That being said...I think this book succeeds, as it's intended to, as a middle grade book. But I'm not sure it works for me. I can see this being a great family-read book: the kind where the entire family reads together before bedtime, a chapter being read aloud each night. 

✔︎ -- Paoloa is a flawed protagonist -- she's impulsive, has a temper, is snarky, and petty -- and I think that's refreshing for a middle-grade audience. Especially since her flaws are qualities she seems to be aware of and often reflects on them, making the lessons a little more explicit. She's also a curious, smart, inquisitive girl -- also *super* important for a middle-grade audience -- who loves science. Refreshing, and sorely needed, as this is about the age girls often lose interest in STEM as its "not cool." 
✔︎ -- I love that this story draws on Mexican folklore and mythology. I think Anna-Marie McLemore is a goddess and I just want to reread her books over and over again, losing myself in the worlds she creates. Mejia is drawing from the same traditions, and I think that's important in terms of #weneeddiversebooks.
✔︎ -- I thought Mejia did a great job weaving in timely social issues in a way that was honest, didn't shy away from the discomfort of it, and also set it up to open the conversation between kids and adults. Things like racial profiling, systemic racism,  immigration were all handled deftly. 
✔︎ -- No love triangle! 

So, yeah. I think this book works as a middle-grade novel, and I could see myself reading it with my kids in the future. But I don't think this is a book that I would revisit on my own...

-------

Continue the middle-grade book review past its last sentence. The material after this point comes from a different source than the book review.

-------

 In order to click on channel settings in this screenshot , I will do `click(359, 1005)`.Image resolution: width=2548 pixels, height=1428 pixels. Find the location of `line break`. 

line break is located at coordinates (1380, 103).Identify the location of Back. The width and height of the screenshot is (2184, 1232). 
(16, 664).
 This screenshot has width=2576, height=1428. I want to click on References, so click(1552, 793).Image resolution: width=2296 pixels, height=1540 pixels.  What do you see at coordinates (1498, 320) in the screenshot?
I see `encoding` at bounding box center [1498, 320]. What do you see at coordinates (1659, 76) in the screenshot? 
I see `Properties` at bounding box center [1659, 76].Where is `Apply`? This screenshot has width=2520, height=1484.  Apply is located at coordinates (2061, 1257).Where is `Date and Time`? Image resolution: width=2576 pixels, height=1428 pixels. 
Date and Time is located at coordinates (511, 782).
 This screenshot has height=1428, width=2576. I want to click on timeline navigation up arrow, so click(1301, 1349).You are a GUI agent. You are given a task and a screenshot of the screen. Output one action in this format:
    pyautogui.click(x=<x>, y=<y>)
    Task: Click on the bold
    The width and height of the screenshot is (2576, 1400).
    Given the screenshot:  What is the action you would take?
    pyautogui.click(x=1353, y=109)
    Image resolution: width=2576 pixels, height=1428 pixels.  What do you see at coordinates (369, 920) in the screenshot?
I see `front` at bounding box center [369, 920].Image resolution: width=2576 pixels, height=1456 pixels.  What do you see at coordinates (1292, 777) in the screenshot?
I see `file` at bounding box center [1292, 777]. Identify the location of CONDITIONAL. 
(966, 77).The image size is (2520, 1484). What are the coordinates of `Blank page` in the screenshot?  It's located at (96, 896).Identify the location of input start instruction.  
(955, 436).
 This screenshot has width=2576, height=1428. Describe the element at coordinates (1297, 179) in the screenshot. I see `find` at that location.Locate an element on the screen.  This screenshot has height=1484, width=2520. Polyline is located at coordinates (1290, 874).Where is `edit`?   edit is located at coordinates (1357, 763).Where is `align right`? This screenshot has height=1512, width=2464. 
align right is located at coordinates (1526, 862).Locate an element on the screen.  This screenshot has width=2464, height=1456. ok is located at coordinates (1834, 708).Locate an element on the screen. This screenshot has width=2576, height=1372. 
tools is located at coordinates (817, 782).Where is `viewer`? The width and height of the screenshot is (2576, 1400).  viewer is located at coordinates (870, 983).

-------

= Output for this task =
✘ -- The pacing was *waaay* off for me. For example: Paola leaves the camp for the climactic battle around ~60% of the way through the book. (I read it on my Kindle, so didn't have page numbers.) The next 40% is basically the climactic fight, and IDK, but ~40% or so, is just too long. 
Especially when 2-3 chapters are basically Paola walking around the cactus field following a twisty beam of light. It was like the Trio in Deathly Hallows all over again.
There were moments when the plot just stalled for me -- the same thing happened over and over again. Like Paola following the twisty light, or Pao disagreeing with Ondina. It felt like there was a lot of "No! You're wrong!" until finally someone else was like, "You're right! I'll do it!" 
✘ -- There were a lot of threads to follow -- made harder by the fact that they just kept popping up without a seeming connection to what came before. We went from folklore stories, to chanclas and the Dreamer, to Pao as the Chosen One, to an underwater abandoned sea palace, to mysterious glowing pearl of was a lot.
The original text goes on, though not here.